Publié le par FARFADET 86
Publié dans : #Les clins d'oeil du Farfadet

Il y a longtemps que j'aurais dû lire ce prix Goncourt 1985 qui s'est vendu à plus de deux millions d'exemplaires... mais son élaboration coïncidait avec la venue de l'auteur au Centre Saint-Martin à Etrépagny (Eure). Son épouse, Brigitte Engerer, pianiste de renommée mondiale, aujourd'hui disparue, s'était lié d'amitié avec la direction du Centre où elle est venue à plusieurs reprises donner des concerts pour la plus grande joie de tous les résidents. C'est au mois de décembre 1984 qu'elle est venue au Centre Saint-Martin avec son mari qui, à cette même époque, s'attelait à l'écriture de ce futur best-sellers. Il l'avait accompagnée, restant tous les deux, une petite semaine sur place, pour s'imprégner de la vie, du fonctionnement et de la mission d'un établissement médico-social accueillant des adolescents et adultes déficients mentaux. Quand parut le roman, une année plus tard, la connotation catho adepte de bondieuseries, peu élogieuse pour la direction et les travailleurs sociaux  ainsi que le titre et son contenu violent furent accueillis comme un outrage à la réputation du Centre dont l'auteur  s'était inspiré pour écrire le passage de son roman où Ludo est placé en institut spécialisé. Ces échos et appréciations négatives, dans notre environnement professionnel  local, ne m'engageait guère à lire ce roman au contenu "scandaleux". Mauvaise réputation, préjugés, ainsi se prive-t-on d'un discernement plus objectif, moins partial sur un ouvrage qui, par ailleurs, avait bonne presse, était apprécié par une foule de lecteurs et lectrices, et de surcroît, couronné par le plus haut prix de référence littéraire. 

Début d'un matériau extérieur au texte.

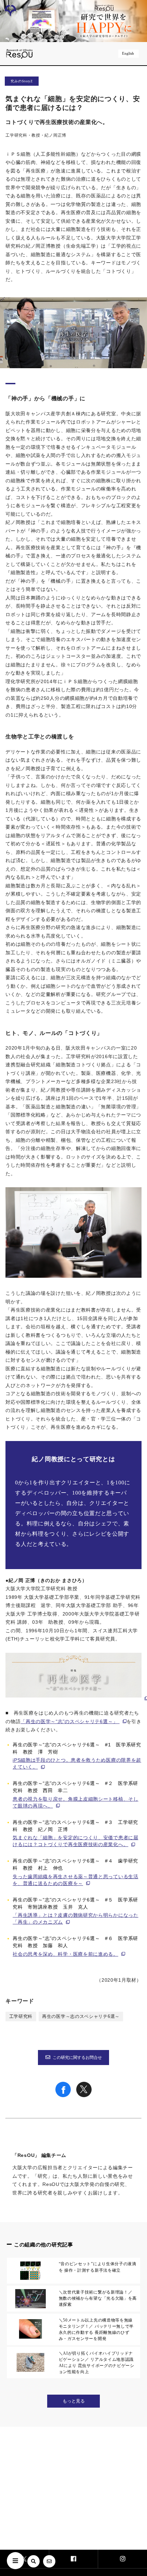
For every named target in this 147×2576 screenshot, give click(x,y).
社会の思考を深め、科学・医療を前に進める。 (65, 1954)
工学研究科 (21, 2016)
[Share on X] (84, 2095)
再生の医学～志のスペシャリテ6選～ (81, 2016)
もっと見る (74, 2401)
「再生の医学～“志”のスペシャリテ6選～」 (69, 1721)
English (128, 53)
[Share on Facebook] (63, 2095)
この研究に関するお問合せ (77, 2057)
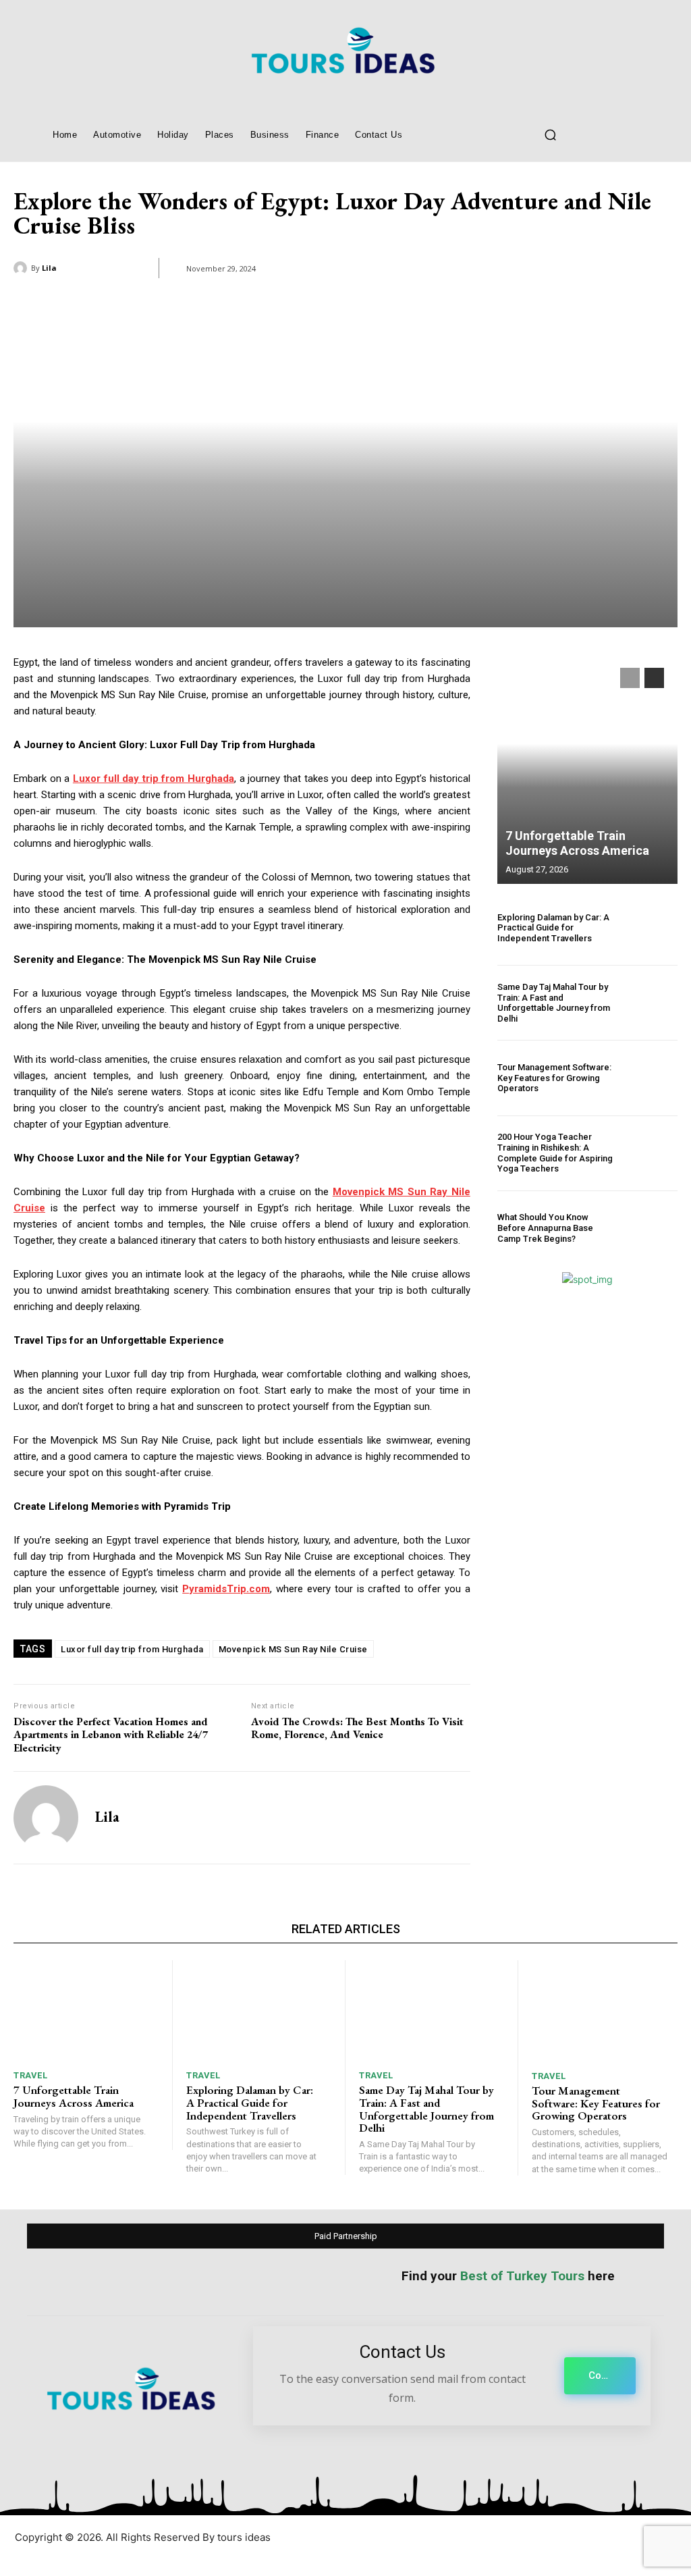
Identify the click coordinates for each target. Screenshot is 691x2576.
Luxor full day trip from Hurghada (132, 1649)
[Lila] (22, 268)
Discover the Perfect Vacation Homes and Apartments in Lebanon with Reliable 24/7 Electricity (110, 1734)
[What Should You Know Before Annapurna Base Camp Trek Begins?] (651, 1228)
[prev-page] (630, 678)
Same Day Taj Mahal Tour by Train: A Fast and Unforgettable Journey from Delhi (553, 1003)
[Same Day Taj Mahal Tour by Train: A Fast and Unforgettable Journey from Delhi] (651, 1003)
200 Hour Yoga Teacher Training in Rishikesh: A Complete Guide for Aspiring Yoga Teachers (555, 1153)
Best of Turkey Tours (522, 2276)
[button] (550, 134)
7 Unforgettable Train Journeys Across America (577, 843)
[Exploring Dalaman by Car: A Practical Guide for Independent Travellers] (651, 928)
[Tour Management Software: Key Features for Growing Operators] (651, 1078)
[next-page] (654, 678)
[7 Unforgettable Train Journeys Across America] (587, 769)
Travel (30, 2075)
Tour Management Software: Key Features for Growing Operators (554, 1077)
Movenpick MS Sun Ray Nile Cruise (293, 1649)
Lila (49, 268)
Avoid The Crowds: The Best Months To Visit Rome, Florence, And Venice (357, 1728)
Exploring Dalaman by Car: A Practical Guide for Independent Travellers (553, 927)
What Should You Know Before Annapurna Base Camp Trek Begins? (545, 1227)
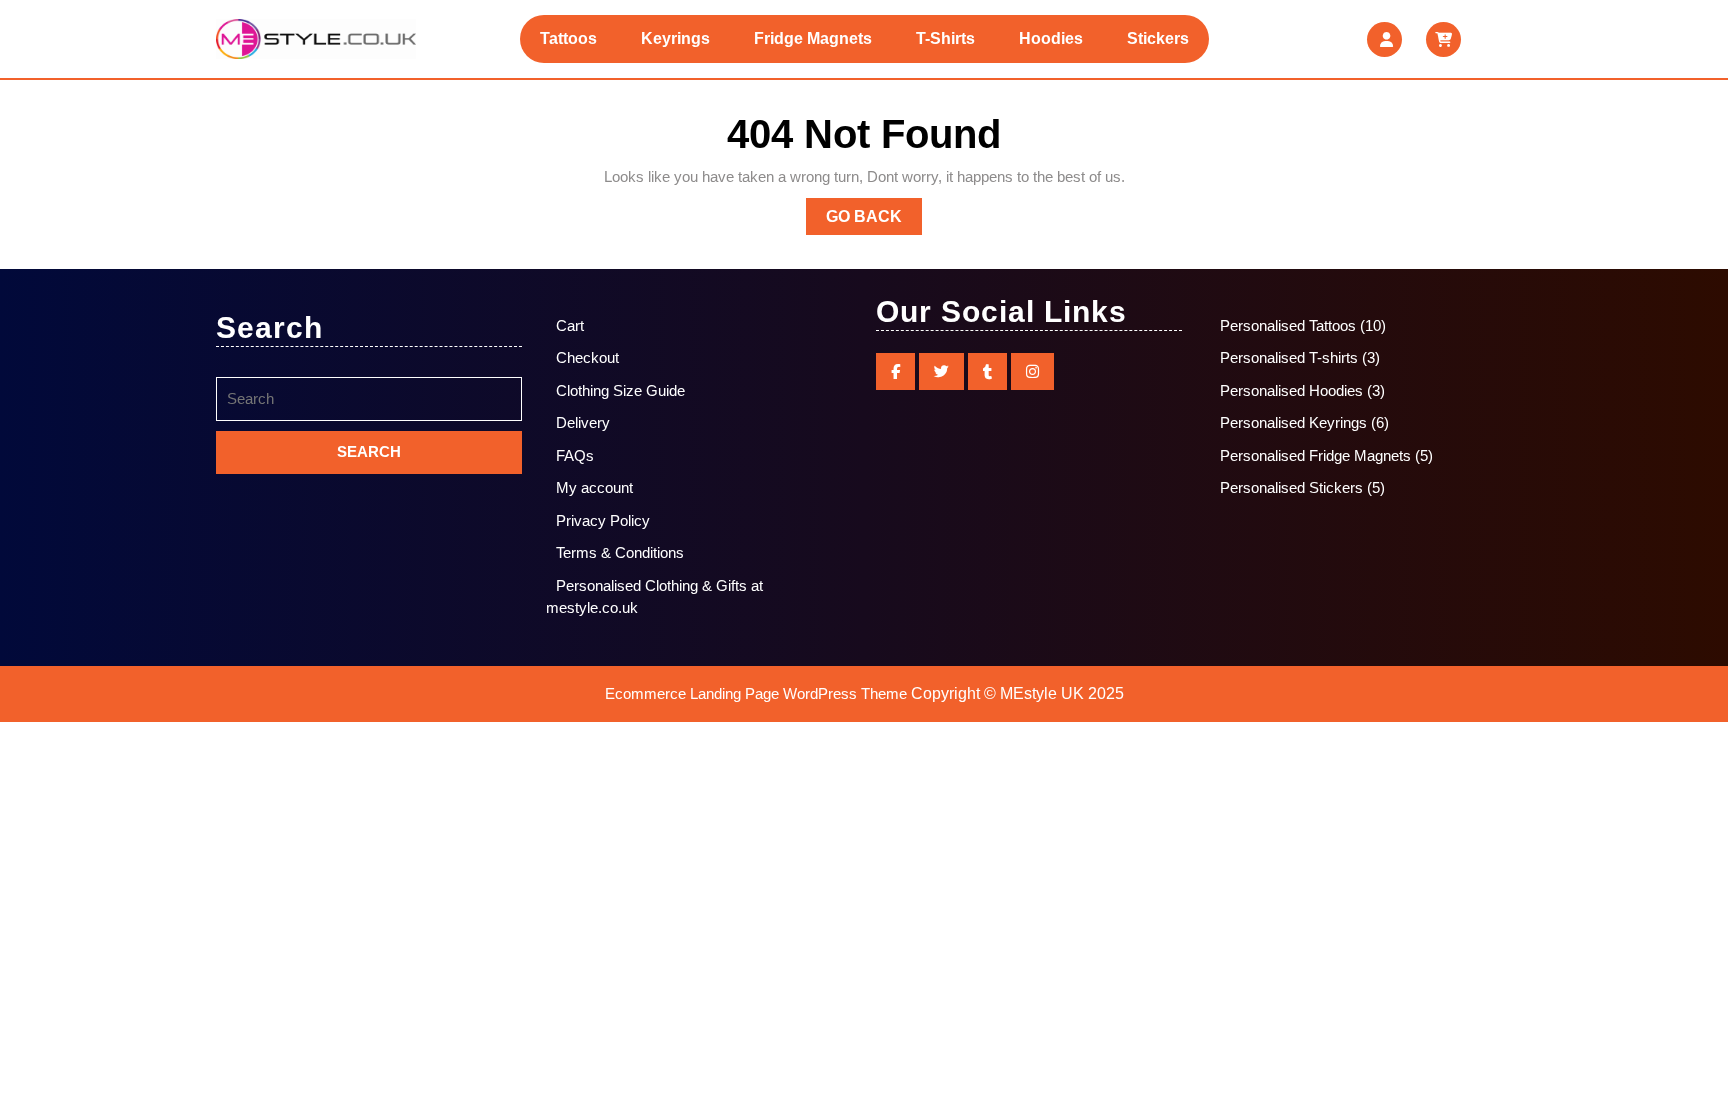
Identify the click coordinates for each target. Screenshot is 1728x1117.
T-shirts (945, 38)
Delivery (583, 422)
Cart (570, 325)
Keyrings (675, 38)
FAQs (575, 455)
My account (594, 487)
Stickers (1158, 38)
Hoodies (1051, 38)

Presque 40 ans plus tard j'ai "dévoré" ce roman... 

Le sujet toujours d'actualité est encore plus pressant aujourd'hui dans la conscience collective, constituant le thème phare de ce mois de novembre avec le 25,  la journée internationale de la lutte contre les violences faites aux femmes.  S'y ajoute, dans le roman de Yann Queffélec, la maltraitance des enfants par leurs parents, en l’occurrence, celle d'une mère qui nie l'existence de son fils venu au monde suite à un triple viol perpétré dans des conditions horribles. Le sentiment maternel est entièrement annihilé, son fils est un étranger, une plaie vivante sans cesse ravivée dans son existence ravagée.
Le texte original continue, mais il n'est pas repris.